EX-5 4 d303713dex5.htm EX-5 EX-5

Exhibit 5

[LETTERHEAD OF EATON CORPORATION]

February 24, 2012

Board of Directors

Eaton Corporation

Ladies and Gentlemen:

As General Counsel of Eaton Corporation (the “Company”), I am furnishing this opinion in connection with an automatic shelf registration statement on Form S-3 (the “Registration Statement”) being filed with the Securities and Exchange Commission (the “Commission”) under the Securities Act of 1933, as amended, relating to the offering from time to time by the Company, as set forth in the prospectus contained in the Registration Statement (the “Prospectus”) and as to be set forth in one or more supplements to the Prospectus (each such supplement, a “Prospectus Supplement”), of (i) debt securities (the “Debt Securities”), (ii) preferred shares (the “Preferred Shares”), (iii) common shares (the “Common Shares”), (iv) warrants to purchase Debt Securities, Preferred Shares, Common Shares or any combination thereof (the “Warrants”), and (v) units that include any combination of the foregoing (the “Units”).
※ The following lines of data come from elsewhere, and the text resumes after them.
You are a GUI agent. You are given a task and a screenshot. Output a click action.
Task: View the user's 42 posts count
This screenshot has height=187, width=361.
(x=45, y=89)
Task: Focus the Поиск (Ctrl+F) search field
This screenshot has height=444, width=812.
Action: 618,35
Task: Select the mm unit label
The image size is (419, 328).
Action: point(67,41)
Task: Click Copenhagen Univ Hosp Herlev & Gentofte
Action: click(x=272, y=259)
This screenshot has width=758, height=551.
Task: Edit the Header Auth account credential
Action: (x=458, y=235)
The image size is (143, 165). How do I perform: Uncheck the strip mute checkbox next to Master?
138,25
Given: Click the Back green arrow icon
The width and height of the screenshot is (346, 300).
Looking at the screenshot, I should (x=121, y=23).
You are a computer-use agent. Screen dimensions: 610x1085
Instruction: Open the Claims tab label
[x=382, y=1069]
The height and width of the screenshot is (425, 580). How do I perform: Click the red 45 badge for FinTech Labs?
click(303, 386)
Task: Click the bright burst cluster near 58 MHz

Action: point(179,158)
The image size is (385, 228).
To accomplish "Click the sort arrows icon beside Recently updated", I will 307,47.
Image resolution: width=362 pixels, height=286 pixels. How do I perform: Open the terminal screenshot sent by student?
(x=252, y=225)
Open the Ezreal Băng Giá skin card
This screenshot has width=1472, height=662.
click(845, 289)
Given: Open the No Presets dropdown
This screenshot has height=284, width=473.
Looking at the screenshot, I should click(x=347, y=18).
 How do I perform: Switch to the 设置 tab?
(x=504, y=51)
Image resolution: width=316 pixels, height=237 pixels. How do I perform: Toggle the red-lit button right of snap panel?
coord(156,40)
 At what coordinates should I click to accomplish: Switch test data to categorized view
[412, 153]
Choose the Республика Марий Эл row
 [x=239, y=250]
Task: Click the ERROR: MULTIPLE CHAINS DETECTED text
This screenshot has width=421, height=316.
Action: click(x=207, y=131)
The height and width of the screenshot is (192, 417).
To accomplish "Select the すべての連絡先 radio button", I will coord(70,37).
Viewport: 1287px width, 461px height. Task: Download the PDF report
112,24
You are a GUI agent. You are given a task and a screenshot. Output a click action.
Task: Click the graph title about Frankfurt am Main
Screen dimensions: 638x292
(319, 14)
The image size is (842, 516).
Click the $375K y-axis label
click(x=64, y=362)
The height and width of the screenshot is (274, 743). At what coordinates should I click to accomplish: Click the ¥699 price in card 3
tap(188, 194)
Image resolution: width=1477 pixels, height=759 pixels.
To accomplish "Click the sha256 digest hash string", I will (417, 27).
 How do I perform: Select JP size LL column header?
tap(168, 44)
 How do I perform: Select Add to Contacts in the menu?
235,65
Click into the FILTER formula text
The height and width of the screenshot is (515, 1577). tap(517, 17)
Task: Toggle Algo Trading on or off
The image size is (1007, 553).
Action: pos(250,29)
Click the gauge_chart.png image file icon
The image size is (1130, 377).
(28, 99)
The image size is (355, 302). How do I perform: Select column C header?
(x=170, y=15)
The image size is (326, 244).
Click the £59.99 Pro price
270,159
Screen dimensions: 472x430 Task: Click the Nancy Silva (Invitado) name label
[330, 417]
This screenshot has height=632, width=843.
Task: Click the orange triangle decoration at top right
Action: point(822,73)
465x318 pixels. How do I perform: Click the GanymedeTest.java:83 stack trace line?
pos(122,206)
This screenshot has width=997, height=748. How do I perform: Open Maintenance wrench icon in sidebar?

The Debt Securities, the Preferred Shares, the Common Shares, the Warrants and the Units are collectively referred to as the “Securities”.

I have examined the resolutions of the Board of Directors of the Company (the “Resolutions”) authorizing the issuance, offering and sale of the Securities, and I have examined such corporate records of the Company and such other documents and certificates as I have deemed necessary as a basis for the opinions hereinafter expressed.

Based on the foregoing, and having regard for such legal considerations as I have deemed relevant, I am of the opinion that, under the laws of the State of Ohio (and with respect to any Debt Securities issued under an indenture dated as of April 1, 1994, between the Company and The Bank of New York Mellon Trust Company N.A., as successor to JPMorgan Chase Bank, N.A, as trustee, under the laws of the state of New York):

The Debt Securities (including Debt Securities issuable upon conversion of or exchange for Warrants) have been duly authorized and, when issued and delivered in accordance with the then current resolutions of the Company’s Board of Directors, and in accordance with the terms of such Debt Securities and any indenture under which such Debt Securities may be issued, will be valid and legally binding obligations of the Company.

The Preferred Shares and the Common Shares (including Preferred Shares and Common Shares issuable upon conversion of or exchange for any Security) have been


duly authorized and, when issued and delivered to and paid for by the purchasers thereof in accordance with the Company’s Amended Articles of Incorporation and the then current resolutions of the Board of Directors, will be validly issued, fully paid and non-assessable.

The Warrants have been duly authorized and, when issued and delivered in accordance with the then current resolutions of the Company’s Board of Directors, and in accordance with the terms of such Warrants will be valid and legally binding obligations of the Company.

The opinions set forth above are subject, as to enforcement, to (i) bankruptcy, insolvency (including, without limitation, all laws relating to fraudulent transfers), reorganization, moratorium or other similar laws relating to or affecting the enforcement of creditors’ rights generally, (ii) general principles of equity and (iii) provisions of law that require that a judgment for money damages rendered by a court in the United States be expressed only in United States dollars.

I hereby consent to the use of this opinion as an exhibit to the Registration Statement and to the use of my name under the heading “Legal Opinions” in the Prospectus.